** Begin Information shown **

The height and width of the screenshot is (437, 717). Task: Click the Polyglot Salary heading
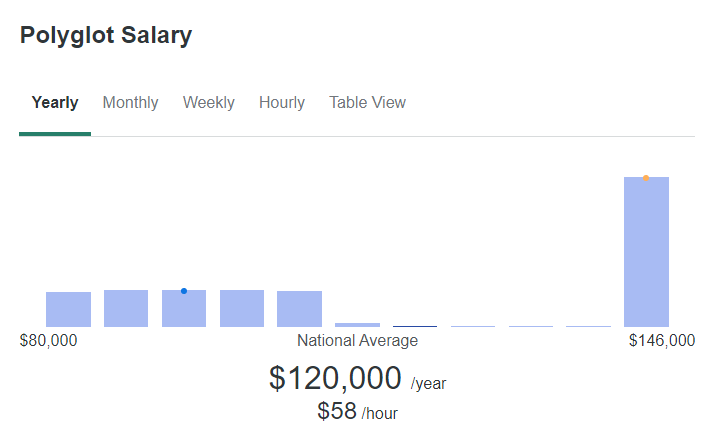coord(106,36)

** End Information shown **
** Begin Information shown **

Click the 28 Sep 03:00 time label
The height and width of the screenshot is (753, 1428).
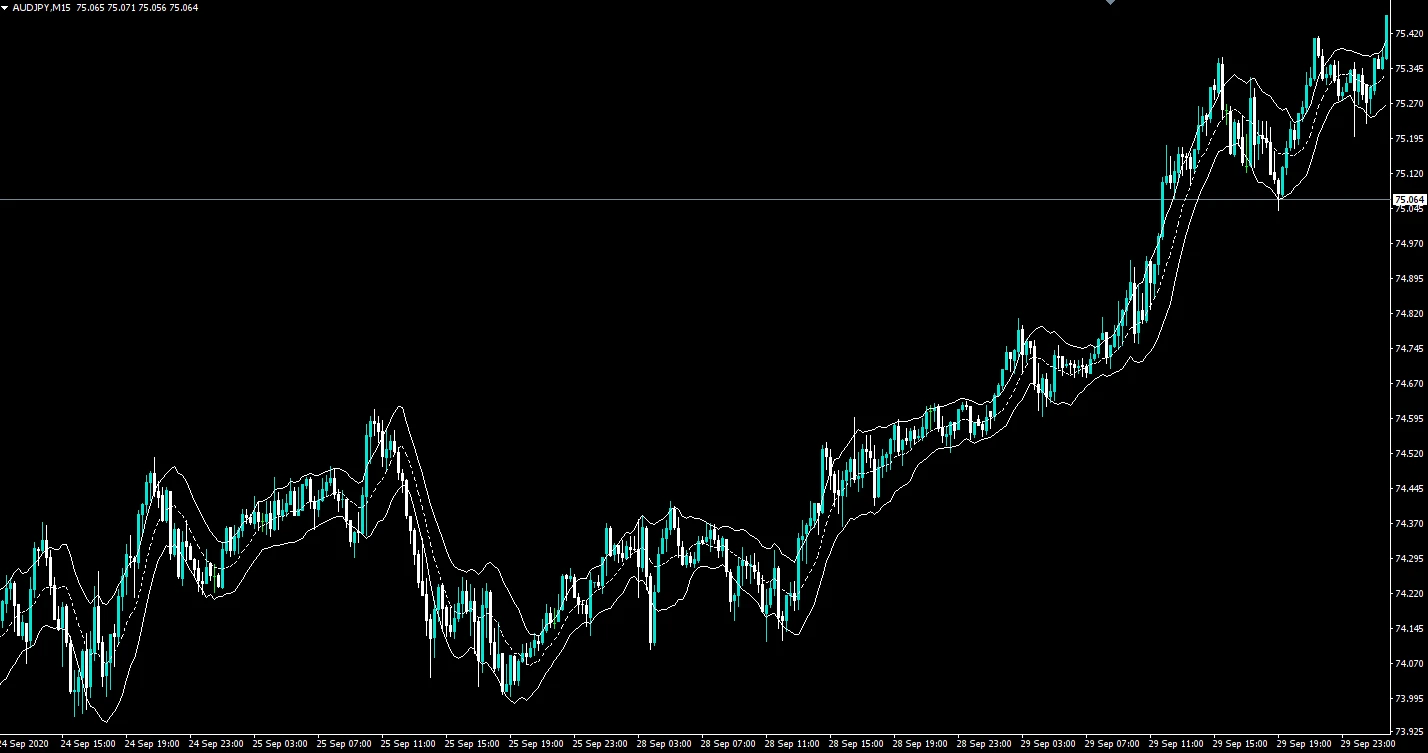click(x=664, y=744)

** End Information shown **

### Exercise instructions
Copy the records word for word, from the line containing "The height and width of the screenshot is (437, 717)." through the line containing "coord(106,36)", both of those lines included. Don't include the pictures in your answer.

### Result for this task
The height and width of the screenshot is (437, 717). Task: Click the Polyglot Salary heading
coord(106,36)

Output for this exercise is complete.